El fuerte aumento en el precio de las gasolinas, anunciado por el Ministerio de Hacienda del gobierno de José Antonio Kast, encendió las alertas en el sector productivo. Desde la Multigremial Nacional, su presidente Juan Pablo Swett advirtió que el escenario podría afectar seriamente la continuidad de muchas Pequeñas y Medianas Empresas (Pymes), especialmente aquellas con márgenes más estrechos.
La organización enfatiza que el impacto será especialmente crítico para las PyMes, que dependen directamente del transporte de carga -movido casi en su totalidad por diésel- y que no cuentan con herramientas para amortiguar este tipo de shock. Según estimaciones del gremio, los costos podrían aumentar entre 15% y 23% en transporte y logística; entre 8% y 14% en construcción; entre 8% y 15% en el sector agropecuario; entre 5% y 10% en comercio con distribución; y entre 4% y 8% en manufactura liviana.

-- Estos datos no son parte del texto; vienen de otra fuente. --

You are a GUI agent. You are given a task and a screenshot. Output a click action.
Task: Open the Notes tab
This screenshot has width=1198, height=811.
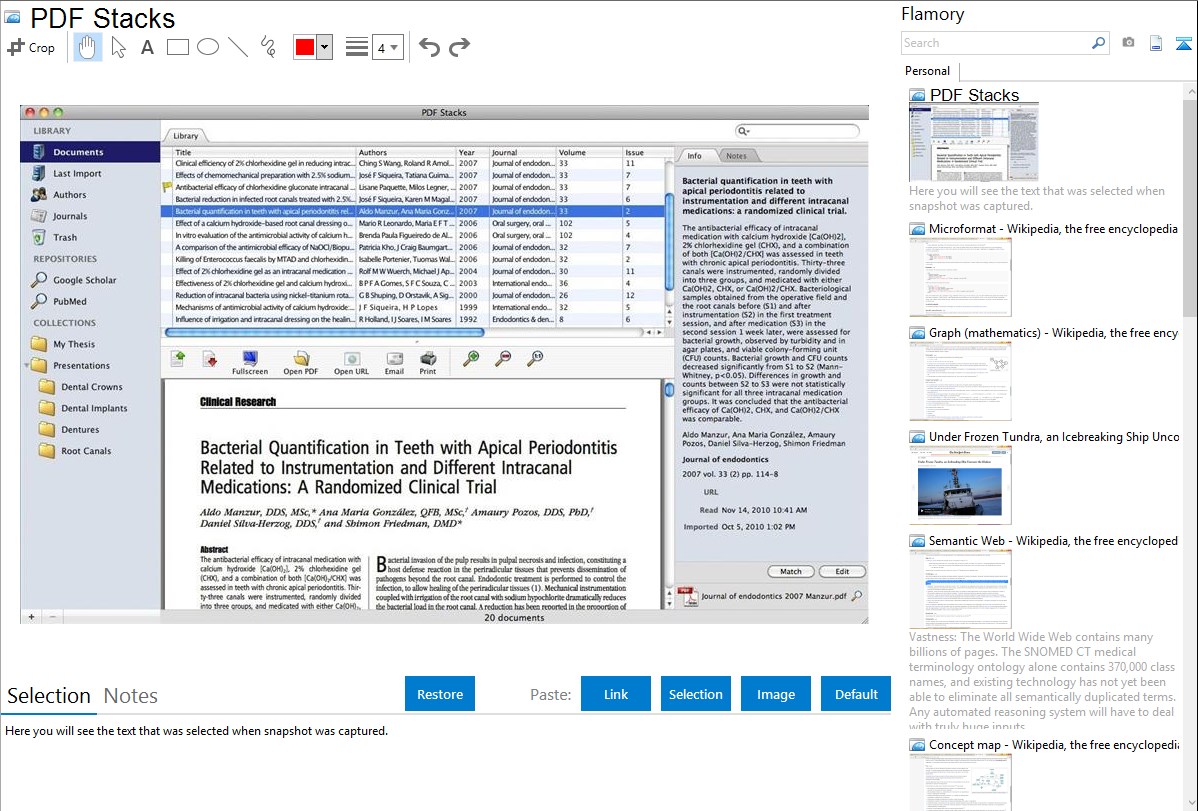pyautogui.click(x=131, y=696)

“Respecto a la viabilidad de las empresas, existe un riesgo real de que muchas no puedan seguir operando o apenas sobrevivan, ya que el sobrecosto mensual puede superar por completo el margen operacional disponible (8-15%) en algunos casos, el que ya es estrecho”, dice el dirigente gremial.
Medidas urgentes
Swett sostuvo que existen mecanismos de apoyo que el plan gubernamental actual no contempla y que podrían aplicarse de manera rápida para mitigar el impacto. Entre ellos, planteó la posibilidad de reducir el IVA a 12,1%, ampliando la base tributaria para disminuir la carga sobre los sectores productivos sin afectar la recaudación fiscal.
Asimismo, propuso extender el subsidio que hoy beneficia solo a los taxis colectivos a todo el sector, además de implementar plazo diferido de obligaciones tributarias por 60 días para resguardar la liquidez de las empresas.
Buscar liquidez
Ante este escenario, Swett planteó que, dada la falta de liquidez en los sectores más expuestos, se justificaría activar mecanismos de financiamiento similares al Fogape a través de BancoEstado. En particular, propuso una línea de capital de trabajo con tasas preferenciales que permita a las empresas cubrir su operación durante el período de ajuste del mercado, estimado entre uno y tres meses.